WORK TO COMPLETE
A word-for-word copy of the entries is the only acceptable reply.

RECORDS TO PROCESS
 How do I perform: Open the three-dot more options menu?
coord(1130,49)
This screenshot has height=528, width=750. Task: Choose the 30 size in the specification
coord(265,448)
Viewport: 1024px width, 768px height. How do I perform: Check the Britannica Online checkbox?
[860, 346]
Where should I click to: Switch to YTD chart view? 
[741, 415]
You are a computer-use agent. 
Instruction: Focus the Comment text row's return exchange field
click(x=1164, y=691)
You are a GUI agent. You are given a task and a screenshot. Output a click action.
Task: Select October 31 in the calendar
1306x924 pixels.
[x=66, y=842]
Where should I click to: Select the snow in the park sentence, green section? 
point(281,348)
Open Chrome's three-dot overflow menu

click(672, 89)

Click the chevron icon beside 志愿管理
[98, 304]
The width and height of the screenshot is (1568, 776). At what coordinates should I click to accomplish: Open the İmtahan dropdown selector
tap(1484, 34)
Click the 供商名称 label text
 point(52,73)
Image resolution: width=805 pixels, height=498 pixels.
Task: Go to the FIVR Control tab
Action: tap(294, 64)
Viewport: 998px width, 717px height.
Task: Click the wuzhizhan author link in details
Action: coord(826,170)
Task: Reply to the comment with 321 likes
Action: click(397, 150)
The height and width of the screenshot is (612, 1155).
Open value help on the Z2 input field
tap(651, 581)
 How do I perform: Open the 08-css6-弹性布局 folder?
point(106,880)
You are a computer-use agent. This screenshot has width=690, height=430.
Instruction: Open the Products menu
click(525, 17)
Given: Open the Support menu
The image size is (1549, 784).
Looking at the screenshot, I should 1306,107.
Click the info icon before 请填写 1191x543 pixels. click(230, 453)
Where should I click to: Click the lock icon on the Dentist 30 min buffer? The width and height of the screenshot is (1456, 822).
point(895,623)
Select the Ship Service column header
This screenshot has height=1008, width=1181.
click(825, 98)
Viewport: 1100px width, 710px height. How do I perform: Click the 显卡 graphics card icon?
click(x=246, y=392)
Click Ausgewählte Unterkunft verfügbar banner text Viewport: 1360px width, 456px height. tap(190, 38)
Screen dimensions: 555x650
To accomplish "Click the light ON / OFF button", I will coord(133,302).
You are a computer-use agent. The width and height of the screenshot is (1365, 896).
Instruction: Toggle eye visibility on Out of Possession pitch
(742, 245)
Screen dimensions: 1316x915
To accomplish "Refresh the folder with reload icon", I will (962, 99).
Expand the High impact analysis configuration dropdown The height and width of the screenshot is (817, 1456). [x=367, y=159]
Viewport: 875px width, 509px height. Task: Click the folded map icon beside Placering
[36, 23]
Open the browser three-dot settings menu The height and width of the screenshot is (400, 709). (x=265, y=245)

SOLUTION TO THIS PROBLEM
 How do I perform: Open the three-dot more options menu?
coord(1130,49)
This screenshot has height=528, width=750. Task: Choose the 30 size in the specification
coord(265,448)
Viewport: 1024px width, 768px height. How do I perform: Check the Britannica Online checkbox?
[860, 346]
Where should I click to: Switch to YTD chart view? 
[741, 415]
You are a computer-use agent. 
Instruction: Focus the Comment text row's return exchange field
click(x=1164, y=691)
You are a GUI agent. You are given a task and a screenshot. Output a click action.
Task: Select October 31 in the calendar
1306x924 pixels.
[x=66, y=842]
Where should I click to: Select the snow in the park sentence, green section? 
point(281,348)
Open Chrome's three-dot overflow menu

click(672, 89)

Click the chevron icon beside 志愿管理
[98, 304]
The width and height of the screenshot is (1568, 776). At what coordinates should I click to accomplish: Open the İmtahan dropdown selector
tap(1484, 34)
Click the 供商名称 label text
 point(52,73)
Image resolution: width=805 pixels, height=498 pixels.
Task: Go to the FIVR Control tab
Action: tap(294, 64)
Viewport: 998px width, 717px height.
Task: Click the wuzhizhan author link in details
Action: coord(826,170)
Task: Reply to the comment with 321 likes
Action: click(397, 150)
The height and width of the screenshot is (612, 1155).
Open value help on the Z2 input field
tap(651, 581)
 How do I perform: Open the 08-css6-弹性布局 folder?
point(106,880)
You are a computer-use agent. This screenshot has width=690, height=430.
Instruction: Open the Products menu
click(525, 17)
Given: Open the Support menu
The image size is (1549, 784).
Looking at the screenshot, I should 1306,107.
Click the info icon before 请填写 1191x543 pixels. click(230, 453)
Where should I click to: Click the lock icon on the Dentist 30 min buffer? The width and height of the screenshot is (1456, 822).
point(895,623)
Select the Ship Service column header
This screenshot has height=1008, width=1181.
click(825, 98)
Viewport: 1100px width, 710px height. How do I perform: Click the 显卡 graphics card icon?
click(x=246, y=392)
Click Ausgewählte Unterkunft verfügbar banner text Viewport: 1360px width, 456px height. tap(190, 38)
Screen dimensions: 555x650
To accomplish "Click the light ON / OFF button", I will coord(133,302).
You are a computer-use agent. The width and height of the screenshot is (1365, 896).
Instruction: Toggle eye visibility on Out of Possession pitch
(742, 245)
Screen dimensions: 1316x915
To accomplish "Refresh the folder with reload icon", I will (962, 99).
Expand the High impact analysis configuration dropdown The height and width of the screenshot is (817, 1456). [x=367, y=159]
Viewport: 875px width, 509px height. Task: Click the folded map icon beside Placering
[36, 23]
Open the browser three-dot settings menu The height and width of the screenshot is (400, 709). (x=265, y=245)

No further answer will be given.